Images are to be omitted, and the rest of the records reproduced exactly.

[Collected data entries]
================================
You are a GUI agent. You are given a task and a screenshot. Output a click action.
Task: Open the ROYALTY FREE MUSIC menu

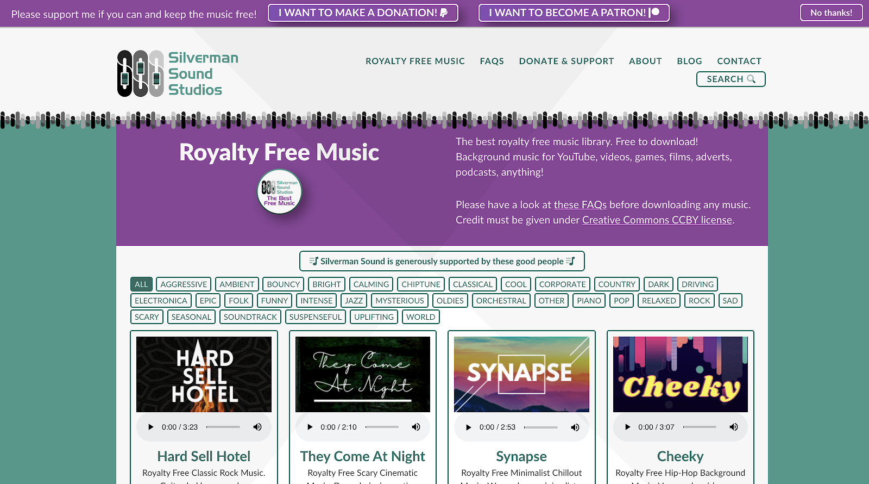415,61
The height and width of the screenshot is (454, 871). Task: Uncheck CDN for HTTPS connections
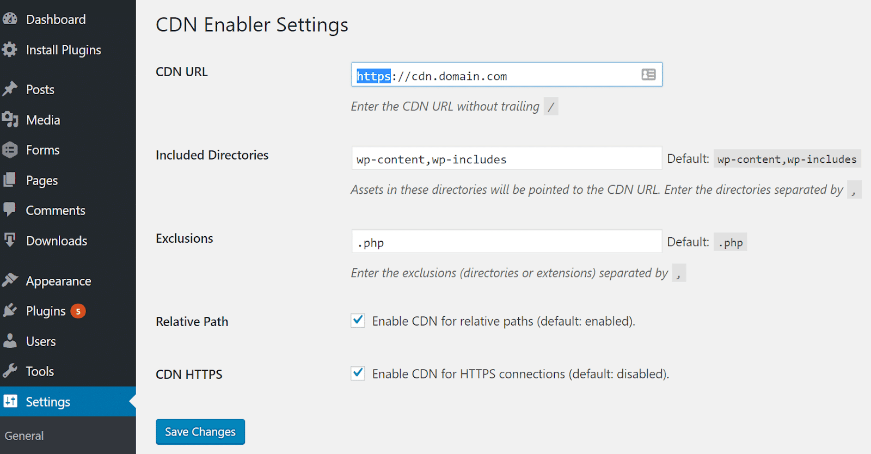(358, 374)
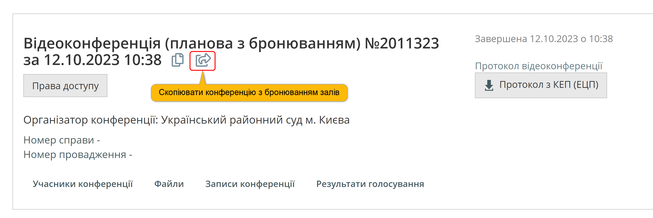The width and height of the screenshot is (653, 218).
Task: Switch to the Учасники конференції tab
Action: pos(83,184)
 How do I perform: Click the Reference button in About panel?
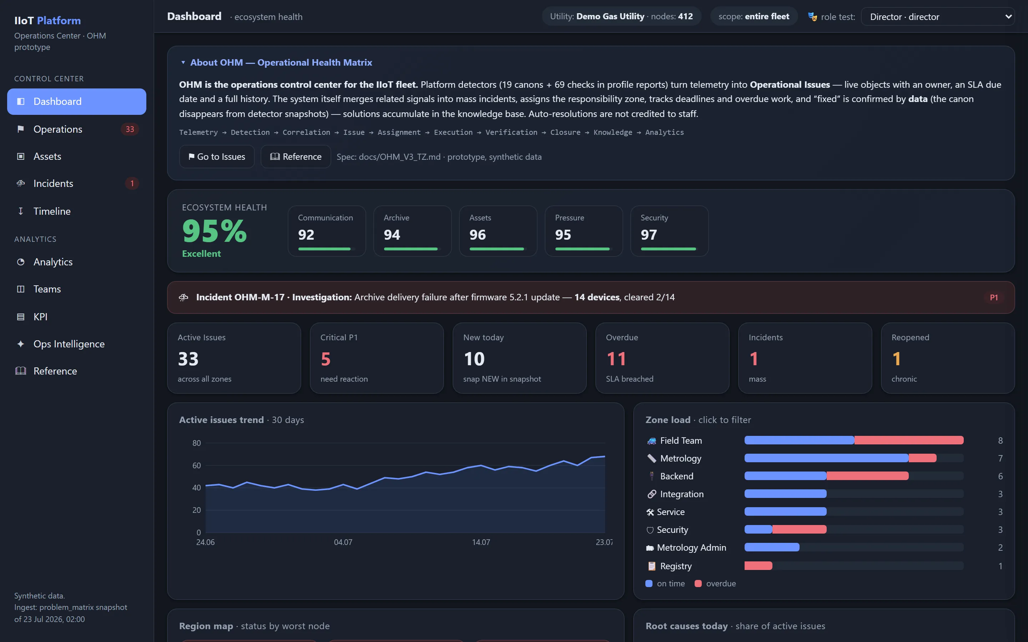pyautogui.click(x=296, y=157)
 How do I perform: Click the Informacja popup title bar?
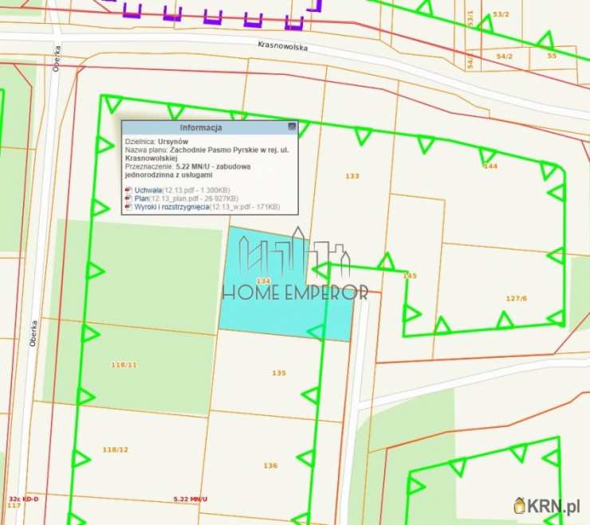click(201, 127)
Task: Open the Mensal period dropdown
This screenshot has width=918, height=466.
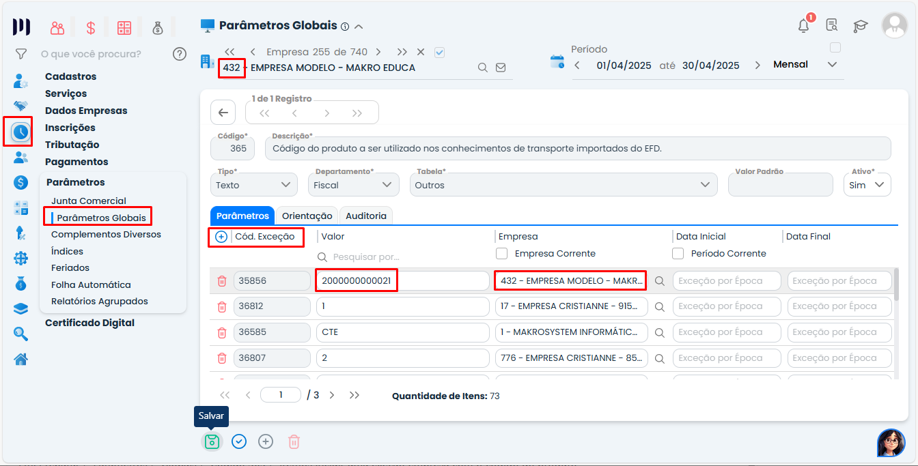Action: [x=805, y=65]
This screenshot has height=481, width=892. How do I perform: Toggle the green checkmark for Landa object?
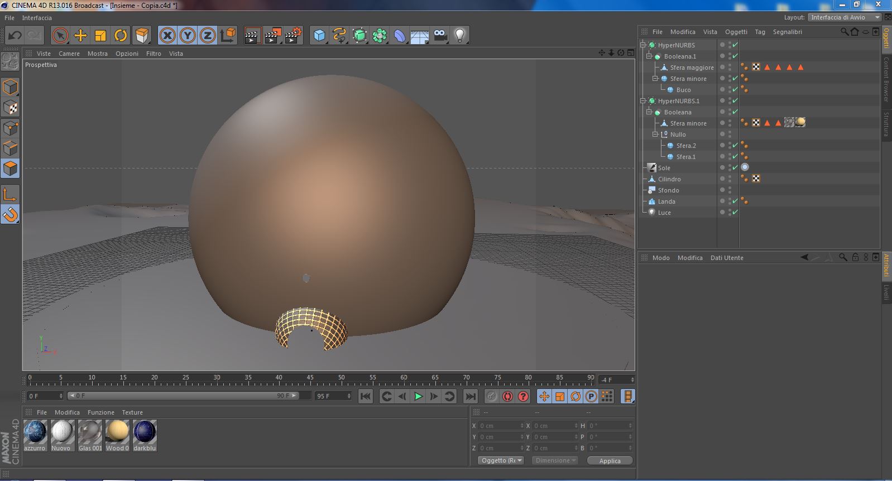pos(735,201)
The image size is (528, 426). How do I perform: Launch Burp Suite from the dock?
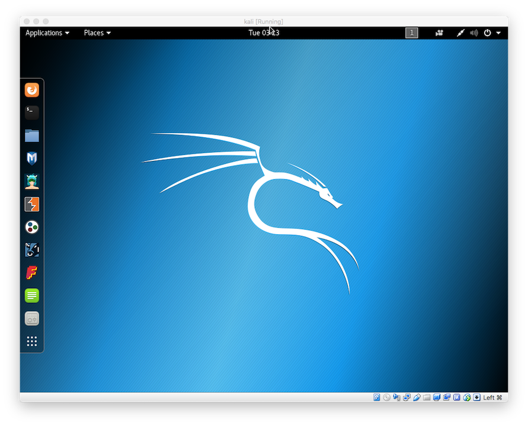click(32, 204)
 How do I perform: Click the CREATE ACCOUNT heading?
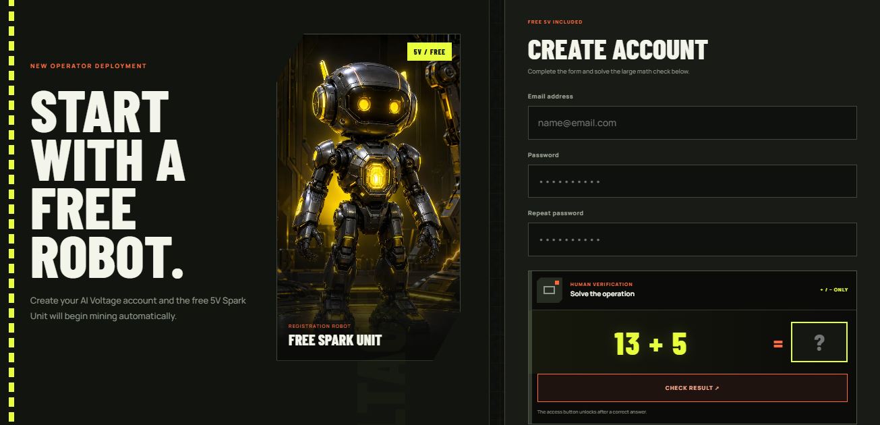(x=618, y=50)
================================
SOLUTION FOR THIS PROBLEM:
You are a GUI agent. You are given a task and a screenshot. Output a click action.
Task: Open the ROYALTY FREE MUSIC menu

415,61
The height and width of the screenshot is (454, 871). Task: Uncheck CDN for HTTPS connections
(358, 374)
The width and height of the screenshot is (653, 218).
Task: Switch to the Учасники конференції tab
Action: pos(83,184)
 How do I perform: Click the Reference button in About panel?
pyautogui.click(x=296, y=157)
 How do I perform: Click the Informacja popup title bar?
click(201, 127)
Task: Open the Mensal period dropdown
This screenshot has width=918, height=466.
Action: [x=805, y=65]
This screenshot has height=481, width=892. How do I perform: Toggle the green checkmark for Landa object?
pos(735,201)
The image size is (528, 426). How do I perform: Launch Burp Suite from the dock?
click(32, 204)
 How do I perform: Click the CREATE ACCOUNT heading?
(x=618, y=50)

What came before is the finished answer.